According to a May 2023 Pew Research survey, a majority of American users say they have taken a break from Twitter in 2023, and a quarter said they were "not very or not at all likely" to continue using the platform. Analysis conducted by research firm Sensor Tower in October 2023 found that global active daily users of X via mobile apps had steadily declined during the year after Musk acquired the company, down 16% by September 2023, while the metric showed positive growth for five other major social media platforms.
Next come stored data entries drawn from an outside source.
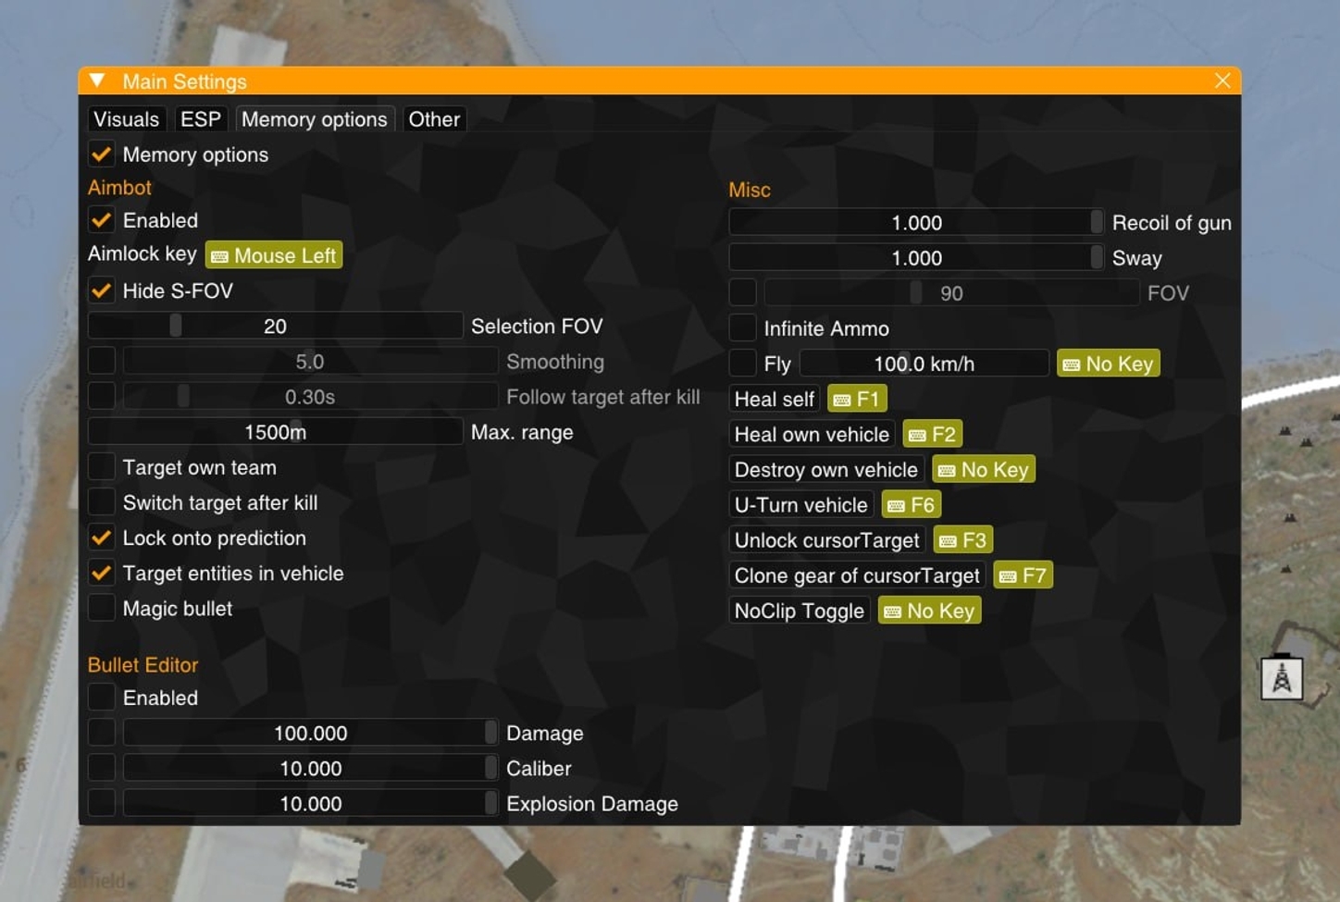
Task: Enable Infinite Ammo
Action: [x=742, y=327]
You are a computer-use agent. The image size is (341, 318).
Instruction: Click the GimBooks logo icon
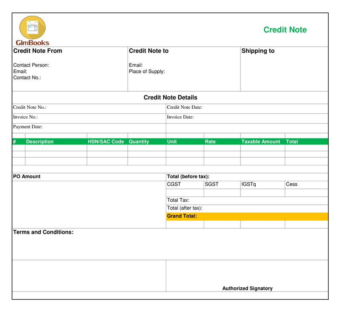pyautogui.click(x=32, y=26)

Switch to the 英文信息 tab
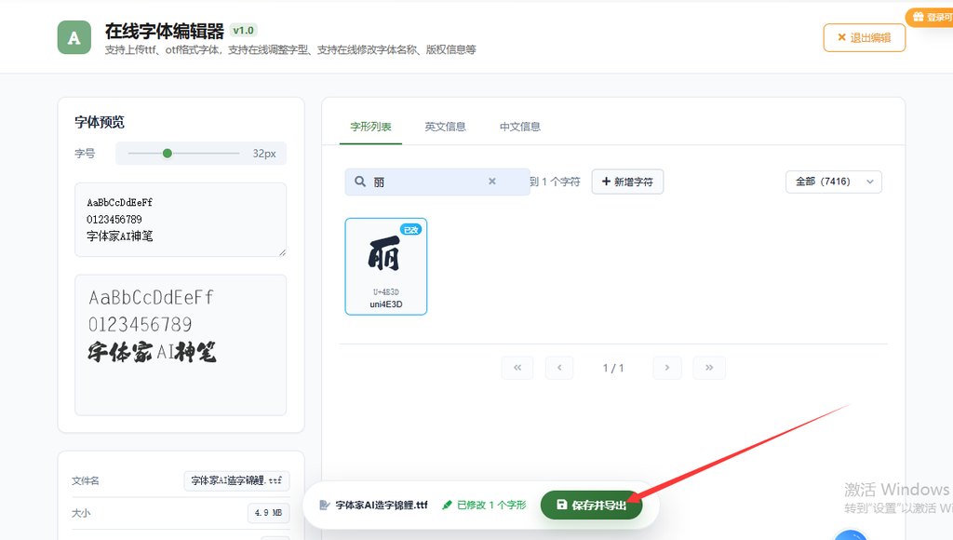[x=445, y=127]
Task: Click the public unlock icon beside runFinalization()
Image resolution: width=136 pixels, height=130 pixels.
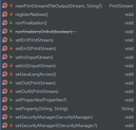Action: pos(11,22)
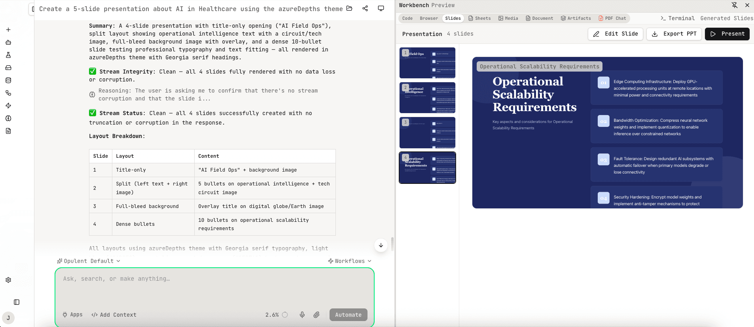
Task: Toggle the sidebar panel layout icon
Action: [x=17, y=302]
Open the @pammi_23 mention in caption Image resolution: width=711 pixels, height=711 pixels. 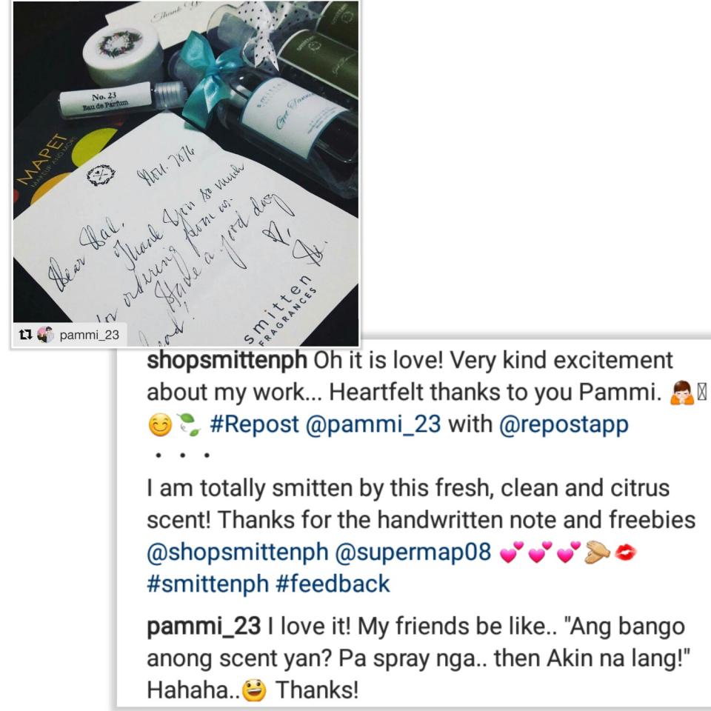point(373,424)
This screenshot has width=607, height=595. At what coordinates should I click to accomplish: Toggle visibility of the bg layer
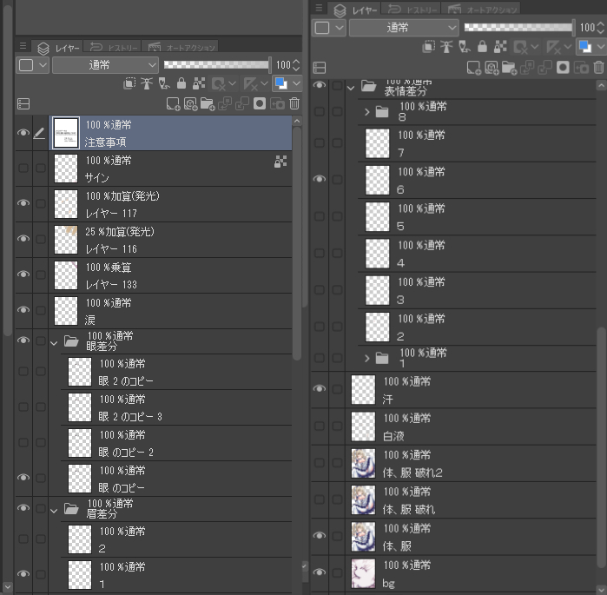click(x=320, y=572)
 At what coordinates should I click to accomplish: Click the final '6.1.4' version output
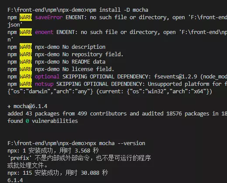(15, 180)
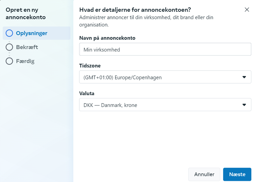Screen dimensions: 256x182
Task: Click the 'Tidszone' field label
Action: click(90, 66)
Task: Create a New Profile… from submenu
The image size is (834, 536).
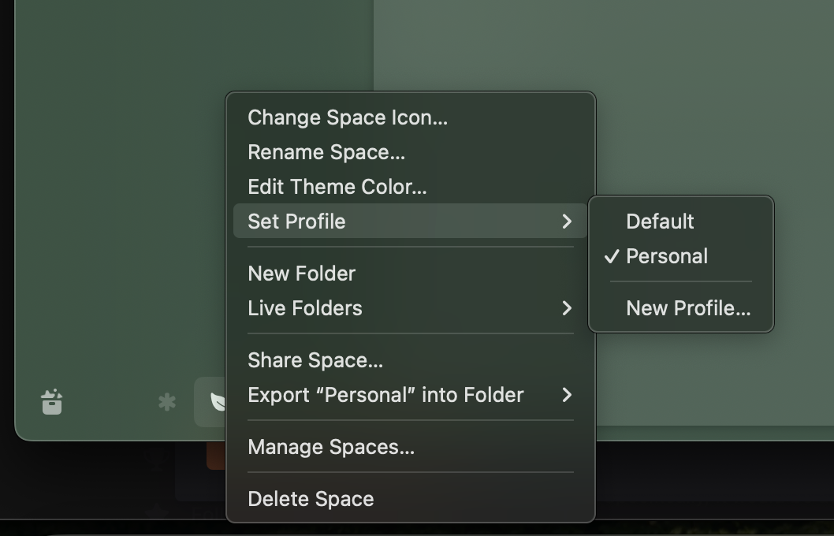Action: tap(688, 308)
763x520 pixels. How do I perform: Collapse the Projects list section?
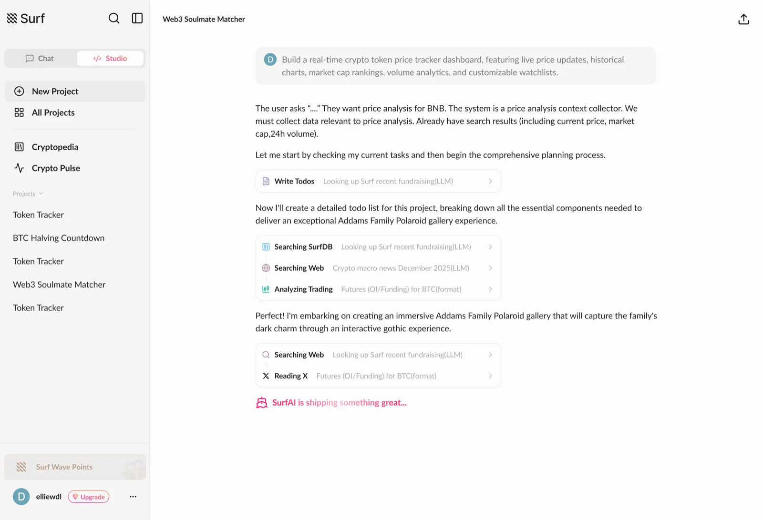click(28, 194)
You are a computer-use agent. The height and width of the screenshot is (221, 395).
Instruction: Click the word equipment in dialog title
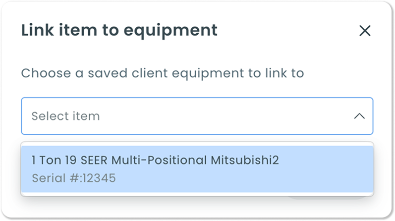click(170, 32)

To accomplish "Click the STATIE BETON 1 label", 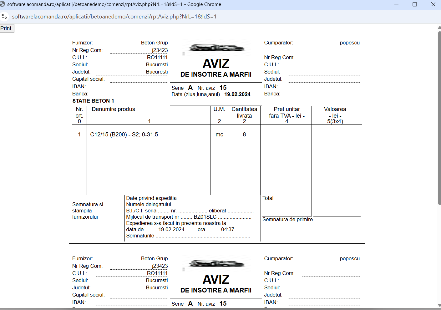I will tap(93, 101).
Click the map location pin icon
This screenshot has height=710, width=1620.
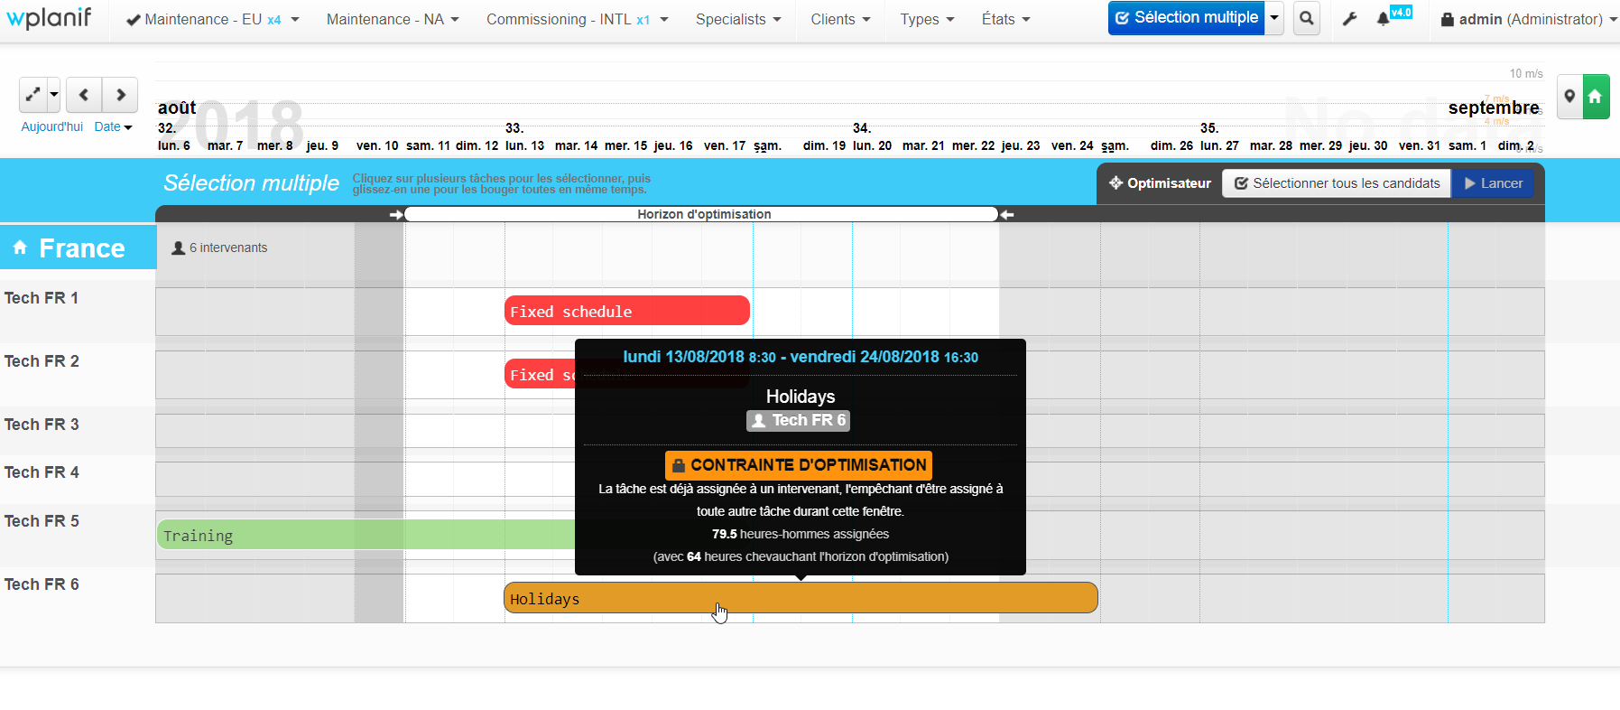(1569, 97)
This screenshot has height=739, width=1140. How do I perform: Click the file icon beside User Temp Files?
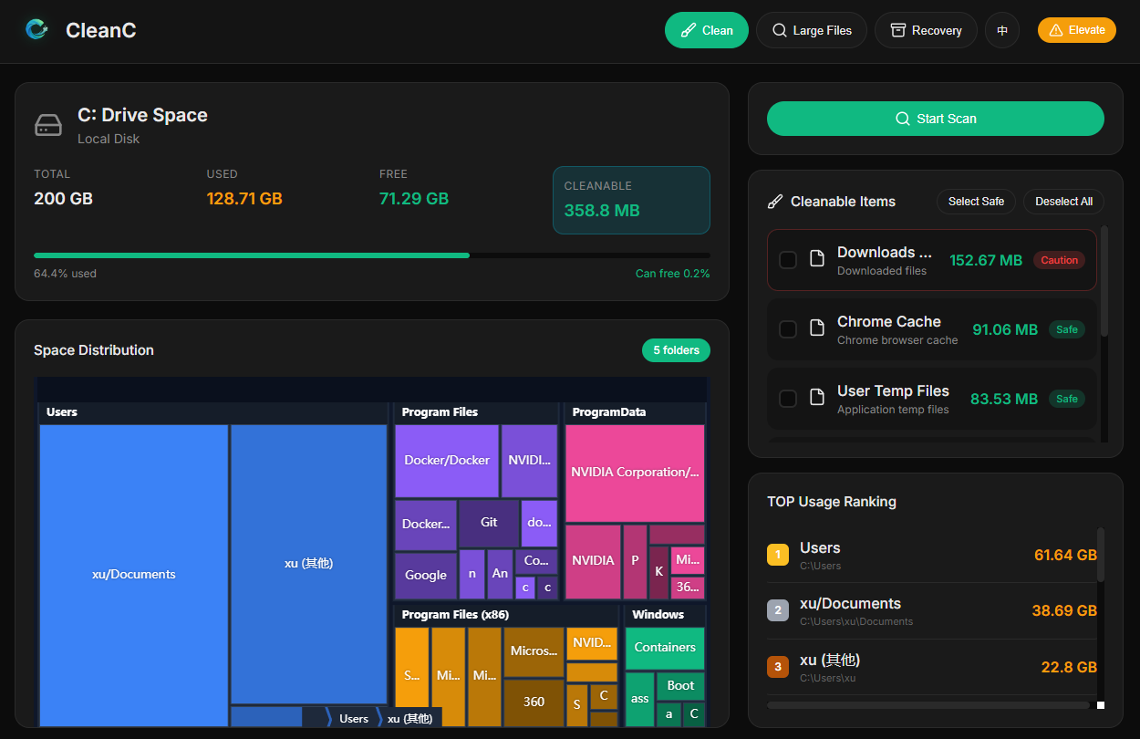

In November 2023, it was reported X has lost 3 million monthly UK visitors, down from 26.8 million since Musk's takeover, according to Ofcom.

Twitter revenue halved in three years, falling from a $5 billion peak in 2021, just before the acquisition, to $2.5 billion in 2024. These losses primarily came from the departure of advertisers, with the advertising sector falling by $2.8 billion.